** WHAT THE EXERCISE ASKS **
Every line of the entries with the word "computer" in it should be shown.

** INFORMATION **
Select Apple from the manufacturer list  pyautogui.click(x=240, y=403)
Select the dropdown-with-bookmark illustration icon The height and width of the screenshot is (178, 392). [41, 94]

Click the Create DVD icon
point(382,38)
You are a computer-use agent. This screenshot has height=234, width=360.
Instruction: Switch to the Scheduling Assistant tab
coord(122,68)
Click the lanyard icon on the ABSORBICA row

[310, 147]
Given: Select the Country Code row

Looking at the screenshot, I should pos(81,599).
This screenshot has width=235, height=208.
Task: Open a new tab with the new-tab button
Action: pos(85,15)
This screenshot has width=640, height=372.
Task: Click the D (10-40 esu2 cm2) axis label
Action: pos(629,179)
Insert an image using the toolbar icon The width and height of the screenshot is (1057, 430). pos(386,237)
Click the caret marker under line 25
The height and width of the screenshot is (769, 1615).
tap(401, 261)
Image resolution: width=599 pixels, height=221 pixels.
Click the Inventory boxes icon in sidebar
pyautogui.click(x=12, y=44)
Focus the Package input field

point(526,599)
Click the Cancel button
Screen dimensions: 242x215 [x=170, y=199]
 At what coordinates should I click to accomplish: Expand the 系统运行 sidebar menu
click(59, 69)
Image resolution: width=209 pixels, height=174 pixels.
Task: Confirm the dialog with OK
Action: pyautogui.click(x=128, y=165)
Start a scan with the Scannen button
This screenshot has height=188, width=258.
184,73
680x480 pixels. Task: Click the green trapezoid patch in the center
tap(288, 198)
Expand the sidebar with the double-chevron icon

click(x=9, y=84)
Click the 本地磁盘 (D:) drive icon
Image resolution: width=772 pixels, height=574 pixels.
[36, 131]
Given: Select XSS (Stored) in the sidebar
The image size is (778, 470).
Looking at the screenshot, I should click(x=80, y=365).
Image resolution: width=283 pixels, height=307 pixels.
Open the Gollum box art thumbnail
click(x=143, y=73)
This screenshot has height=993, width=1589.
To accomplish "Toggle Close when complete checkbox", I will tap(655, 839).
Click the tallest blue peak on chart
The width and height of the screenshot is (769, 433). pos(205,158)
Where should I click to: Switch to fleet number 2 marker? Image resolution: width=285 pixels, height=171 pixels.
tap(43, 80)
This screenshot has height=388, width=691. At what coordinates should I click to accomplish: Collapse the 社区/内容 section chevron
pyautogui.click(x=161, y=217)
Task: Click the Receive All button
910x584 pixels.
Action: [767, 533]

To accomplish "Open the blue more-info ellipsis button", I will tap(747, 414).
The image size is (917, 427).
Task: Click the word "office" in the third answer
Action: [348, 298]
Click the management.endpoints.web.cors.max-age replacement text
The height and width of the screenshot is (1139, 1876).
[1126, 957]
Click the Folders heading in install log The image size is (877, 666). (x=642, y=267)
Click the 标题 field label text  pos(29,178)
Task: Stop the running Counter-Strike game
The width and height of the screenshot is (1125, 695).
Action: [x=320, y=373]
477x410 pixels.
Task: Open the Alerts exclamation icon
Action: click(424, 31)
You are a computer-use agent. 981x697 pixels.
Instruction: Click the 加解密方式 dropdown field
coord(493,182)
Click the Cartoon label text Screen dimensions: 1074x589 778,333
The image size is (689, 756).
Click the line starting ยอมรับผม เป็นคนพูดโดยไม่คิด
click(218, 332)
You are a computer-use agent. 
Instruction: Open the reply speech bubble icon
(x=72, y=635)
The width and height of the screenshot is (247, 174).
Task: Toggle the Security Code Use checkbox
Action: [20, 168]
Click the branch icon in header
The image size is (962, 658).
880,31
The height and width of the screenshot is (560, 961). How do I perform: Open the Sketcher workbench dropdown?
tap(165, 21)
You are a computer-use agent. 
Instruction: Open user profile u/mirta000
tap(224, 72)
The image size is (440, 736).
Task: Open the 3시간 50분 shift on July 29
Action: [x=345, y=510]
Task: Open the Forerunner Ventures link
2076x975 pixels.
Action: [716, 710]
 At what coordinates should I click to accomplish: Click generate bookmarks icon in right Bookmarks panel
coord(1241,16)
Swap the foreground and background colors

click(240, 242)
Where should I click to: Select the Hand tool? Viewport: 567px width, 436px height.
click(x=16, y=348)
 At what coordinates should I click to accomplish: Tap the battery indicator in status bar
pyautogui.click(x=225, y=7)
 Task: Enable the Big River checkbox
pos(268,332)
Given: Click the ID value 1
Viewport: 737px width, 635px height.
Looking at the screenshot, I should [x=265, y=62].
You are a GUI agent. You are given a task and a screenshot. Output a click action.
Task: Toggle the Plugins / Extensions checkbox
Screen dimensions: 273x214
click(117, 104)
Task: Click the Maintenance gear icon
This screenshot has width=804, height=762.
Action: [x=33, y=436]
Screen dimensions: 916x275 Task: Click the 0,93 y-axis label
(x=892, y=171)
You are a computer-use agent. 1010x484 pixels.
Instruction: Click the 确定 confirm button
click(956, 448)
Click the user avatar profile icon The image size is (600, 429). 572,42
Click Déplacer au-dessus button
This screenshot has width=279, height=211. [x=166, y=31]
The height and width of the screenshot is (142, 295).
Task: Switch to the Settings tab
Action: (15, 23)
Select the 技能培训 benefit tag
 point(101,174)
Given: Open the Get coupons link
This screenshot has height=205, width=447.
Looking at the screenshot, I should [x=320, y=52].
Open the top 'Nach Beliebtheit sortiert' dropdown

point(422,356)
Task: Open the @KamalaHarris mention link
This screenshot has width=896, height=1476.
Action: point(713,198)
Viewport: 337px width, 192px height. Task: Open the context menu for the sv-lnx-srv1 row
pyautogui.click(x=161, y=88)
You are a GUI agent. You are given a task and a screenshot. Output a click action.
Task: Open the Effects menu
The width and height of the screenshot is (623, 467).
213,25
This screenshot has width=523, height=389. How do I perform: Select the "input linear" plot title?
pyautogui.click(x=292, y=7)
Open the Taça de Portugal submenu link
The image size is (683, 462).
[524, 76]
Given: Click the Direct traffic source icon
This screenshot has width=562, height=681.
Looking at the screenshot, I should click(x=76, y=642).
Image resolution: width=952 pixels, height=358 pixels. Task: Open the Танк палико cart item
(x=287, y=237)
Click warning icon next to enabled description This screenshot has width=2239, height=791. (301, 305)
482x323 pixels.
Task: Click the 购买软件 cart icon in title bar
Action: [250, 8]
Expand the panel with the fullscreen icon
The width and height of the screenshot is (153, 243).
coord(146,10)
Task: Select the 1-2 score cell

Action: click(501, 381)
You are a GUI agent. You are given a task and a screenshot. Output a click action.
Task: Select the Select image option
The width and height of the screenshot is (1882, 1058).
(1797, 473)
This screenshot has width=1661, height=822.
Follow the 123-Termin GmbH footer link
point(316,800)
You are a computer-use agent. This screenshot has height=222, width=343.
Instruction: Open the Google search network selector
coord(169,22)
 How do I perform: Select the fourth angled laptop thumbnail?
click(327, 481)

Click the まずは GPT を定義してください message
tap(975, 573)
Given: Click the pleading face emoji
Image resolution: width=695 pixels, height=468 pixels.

** REPLY **
You are a computer-use agent. This screenshot has height=234, width=360.
You are a computer-use agent. 981x697 pixels.
You are a computer-use agent. 
You are a computer-use agent. 
You are a computer-use agent. 1010x484 pixels.
You are a computer-use agent. This screenshot has height=222, width=343.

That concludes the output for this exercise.